Task to carry out
Rewrite the rows from the line with "Choose the circled number 6 in the bedroom" up to and including the line with "The image size is (530, 360). (x=182, y=130)", putting "ringed" wherever "circled" appears and changing nothing else.

— Start of Available records —

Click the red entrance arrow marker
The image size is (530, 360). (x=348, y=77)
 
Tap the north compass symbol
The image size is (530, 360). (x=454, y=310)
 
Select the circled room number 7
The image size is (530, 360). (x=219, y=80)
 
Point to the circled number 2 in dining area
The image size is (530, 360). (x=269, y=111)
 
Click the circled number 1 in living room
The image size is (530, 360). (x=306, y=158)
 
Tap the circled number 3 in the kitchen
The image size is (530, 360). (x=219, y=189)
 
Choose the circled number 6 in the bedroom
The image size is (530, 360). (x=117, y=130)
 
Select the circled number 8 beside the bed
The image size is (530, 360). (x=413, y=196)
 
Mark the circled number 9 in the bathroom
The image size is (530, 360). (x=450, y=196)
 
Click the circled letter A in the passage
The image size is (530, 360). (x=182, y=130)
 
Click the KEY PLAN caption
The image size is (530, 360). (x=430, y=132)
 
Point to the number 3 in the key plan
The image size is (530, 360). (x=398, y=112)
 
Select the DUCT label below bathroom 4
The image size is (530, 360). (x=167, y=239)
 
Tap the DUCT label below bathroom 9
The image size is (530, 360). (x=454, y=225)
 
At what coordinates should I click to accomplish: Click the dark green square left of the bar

— End of Available records —
— Start of Available records —

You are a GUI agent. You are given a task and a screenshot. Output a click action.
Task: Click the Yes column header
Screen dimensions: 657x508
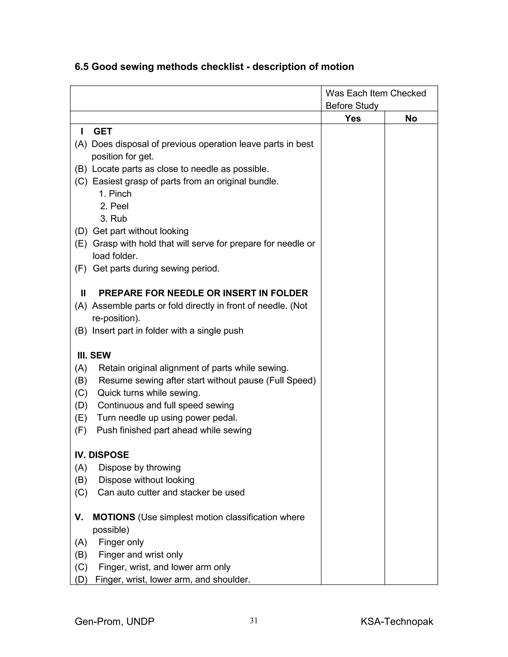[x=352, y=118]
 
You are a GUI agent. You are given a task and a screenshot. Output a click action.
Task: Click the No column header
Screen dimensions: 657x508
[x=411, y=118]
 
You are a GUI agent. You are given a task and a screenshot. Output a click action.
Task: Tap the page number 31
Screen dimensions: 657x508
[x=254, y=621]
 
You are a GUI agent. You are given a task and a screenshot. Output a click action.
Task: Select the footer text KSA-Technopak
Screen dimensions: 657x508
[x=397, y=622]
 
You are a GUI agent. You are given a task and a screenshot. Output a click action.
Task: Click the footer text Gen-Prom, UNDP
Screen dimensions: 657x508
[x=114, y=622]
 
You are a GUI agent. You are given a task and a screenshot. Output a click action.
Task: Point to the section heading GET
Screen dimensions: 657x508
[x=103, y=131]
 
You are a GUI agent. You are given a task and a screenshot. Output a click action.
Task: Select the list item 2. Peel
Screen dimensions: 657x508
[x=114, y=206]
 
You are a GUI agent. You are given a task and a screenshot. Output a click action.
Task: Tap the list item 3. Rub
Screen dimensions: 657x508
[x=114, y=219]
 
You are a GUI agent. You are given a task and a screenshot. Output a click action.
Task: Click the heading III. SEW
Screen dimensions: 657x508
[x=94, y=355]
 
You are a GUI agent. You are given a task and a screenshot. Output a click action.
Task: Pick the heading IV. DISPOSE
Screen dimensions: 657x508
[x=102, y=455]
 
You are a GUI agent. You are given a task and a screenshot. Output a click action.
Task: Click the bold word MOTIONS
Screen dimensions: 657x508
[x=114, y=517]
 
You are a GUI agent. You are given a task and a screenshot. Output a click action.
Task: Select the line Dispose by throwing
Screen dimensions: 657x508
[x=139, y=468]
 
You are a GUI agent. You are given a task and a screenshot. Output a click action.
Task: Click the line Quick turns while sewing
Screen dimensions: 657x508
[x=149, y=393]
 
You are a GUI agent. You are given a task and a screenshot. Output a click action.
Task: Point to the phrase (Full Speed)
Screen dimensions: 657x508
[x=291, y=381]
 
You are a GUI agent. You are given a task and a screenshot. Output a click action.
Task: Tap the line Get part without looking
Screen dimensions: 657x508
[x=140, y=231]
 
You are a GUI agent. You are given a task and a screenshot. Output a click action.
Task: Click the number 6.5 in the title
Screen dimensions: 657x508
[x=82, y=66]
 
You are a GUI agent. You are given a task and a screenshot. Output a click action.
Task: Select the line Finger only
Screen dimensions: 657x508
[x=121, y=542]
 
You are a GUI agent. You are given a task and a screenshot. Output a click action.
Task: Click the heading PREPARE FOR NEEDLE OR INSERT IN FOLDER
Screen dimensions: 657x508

— End of Available records —

Finished answer
Choose the ringed number 6 in the bedroom
The image size is (530, 360). (x=117, y=130)
 
Select the ringed number 8 beside the bed
The image size is (530, 360). (x=413, y=196)
 
Mark the ringed number 9 in the bathroom
The image size is (530, 360). (x=450, y=196)
 
Click the ringed letter A in the passage
The image size is (530, 360). (x=182, y=130)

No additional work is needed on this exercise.